For my hobby I want to get my simple elevator to move up and down using one mometary push button.
At the bottom and top of the elevator shaft I have reed contacts and on the lift itself a magnet.
I have an Arduino Uno, an LN293D motor shield, DC 6 volt transmission motor and as said 2 reed contacts.
Assuming the elevator is on ground floor...
If the button is pushed the elevator should go up and stop as soon as the top reed contact is activated.
Next time I push the button the elevator should go down (so reverse power to the DC motor) and the stop as soon as the bottom reed contact is activated.
So stopping and prepare to move to the other direction should be inserted in the code.

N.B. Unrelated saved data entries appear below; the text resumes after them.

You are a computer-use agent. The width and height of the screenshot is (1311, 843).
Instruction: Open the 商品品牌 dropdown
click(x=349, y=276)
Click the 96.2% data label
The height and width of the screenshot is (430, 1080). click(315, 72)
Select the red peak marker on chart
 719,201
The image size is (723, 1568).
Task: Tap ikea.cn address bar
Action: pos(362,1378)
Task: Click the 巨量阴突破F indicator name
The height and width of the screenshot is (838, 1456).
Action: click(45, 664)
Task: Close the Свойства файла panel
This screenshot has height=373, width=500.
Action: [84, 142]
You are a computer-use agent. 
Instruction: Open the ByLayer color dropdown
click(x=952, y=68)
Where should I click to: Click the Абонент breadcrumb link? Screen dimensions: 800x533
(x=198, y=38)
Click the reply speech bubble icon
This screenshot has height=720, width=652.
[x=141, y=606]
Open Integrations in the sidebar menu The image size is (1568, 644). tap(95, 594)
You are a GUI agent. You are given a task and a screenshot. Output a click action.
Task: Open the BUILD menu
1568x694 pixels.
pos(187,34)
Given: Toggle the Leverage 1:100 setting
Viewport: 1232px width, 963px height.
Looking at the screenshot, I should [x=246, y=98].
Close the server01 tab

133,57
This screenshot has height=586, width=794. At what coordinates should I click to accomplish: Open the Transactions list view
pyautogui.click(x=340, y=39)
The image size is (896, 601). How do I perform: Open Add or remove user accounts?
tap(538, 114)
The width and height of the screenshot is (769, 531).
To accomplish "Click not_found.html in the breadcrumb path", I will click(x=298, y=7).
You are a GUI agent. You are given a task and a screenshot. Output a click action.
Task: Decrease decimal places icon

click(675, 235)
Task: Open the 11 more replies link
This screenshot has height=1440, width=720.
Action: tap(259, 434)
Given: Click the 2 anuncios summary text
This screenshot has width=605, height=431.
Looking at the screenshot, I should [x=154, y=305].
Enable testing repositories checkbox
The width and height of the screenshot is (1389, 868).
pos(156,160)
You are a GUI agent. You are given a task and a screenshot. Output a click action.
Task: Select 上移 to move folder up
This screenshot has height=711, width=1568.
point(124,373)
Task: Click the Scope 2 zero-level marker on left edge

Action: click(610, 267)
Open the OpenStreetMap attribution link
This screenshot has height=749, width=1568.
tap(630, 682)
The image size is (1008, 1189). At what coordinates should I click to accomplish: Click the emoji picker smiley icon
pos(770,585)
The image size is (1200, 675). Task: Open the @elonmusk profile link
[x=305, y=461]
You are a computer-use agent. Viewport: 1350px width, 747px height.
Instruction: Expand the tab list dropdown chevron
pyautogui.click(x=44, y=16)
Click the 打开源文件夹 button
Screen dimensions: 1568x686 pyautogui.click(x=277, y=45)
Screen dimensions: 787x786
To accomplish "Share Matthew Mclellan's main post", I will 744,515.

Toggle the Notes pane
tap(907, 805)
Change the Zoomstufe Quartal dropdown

As I am absolutely new to working with Arduino I hope somebody can help me with the neede code to use these reed contacts correctly, so stop the elevator and make the direction change.
How to turn on and off the DC motor I can find in the examples, but the way I need to make it work (also easy to use for my grandchildren) is to difficult for me (69 years old)
If I understand the way it should work I can extend the code myself I think, as also some LED's should blink on top of the elevator.
This all is used in my modeltrain scenery with a mountain in it, a restaurant on top of the mountain. The elevator is selfmade and approx 30 cm high (just to inform)
Hope somebody can help.

Thank you,
Bob

What do you have (hardware and software) so far?

There are elevators that are pulled from the top and there are ones pushed from the bottom. Which will your be?
Paul

This post is almost tailor made for you.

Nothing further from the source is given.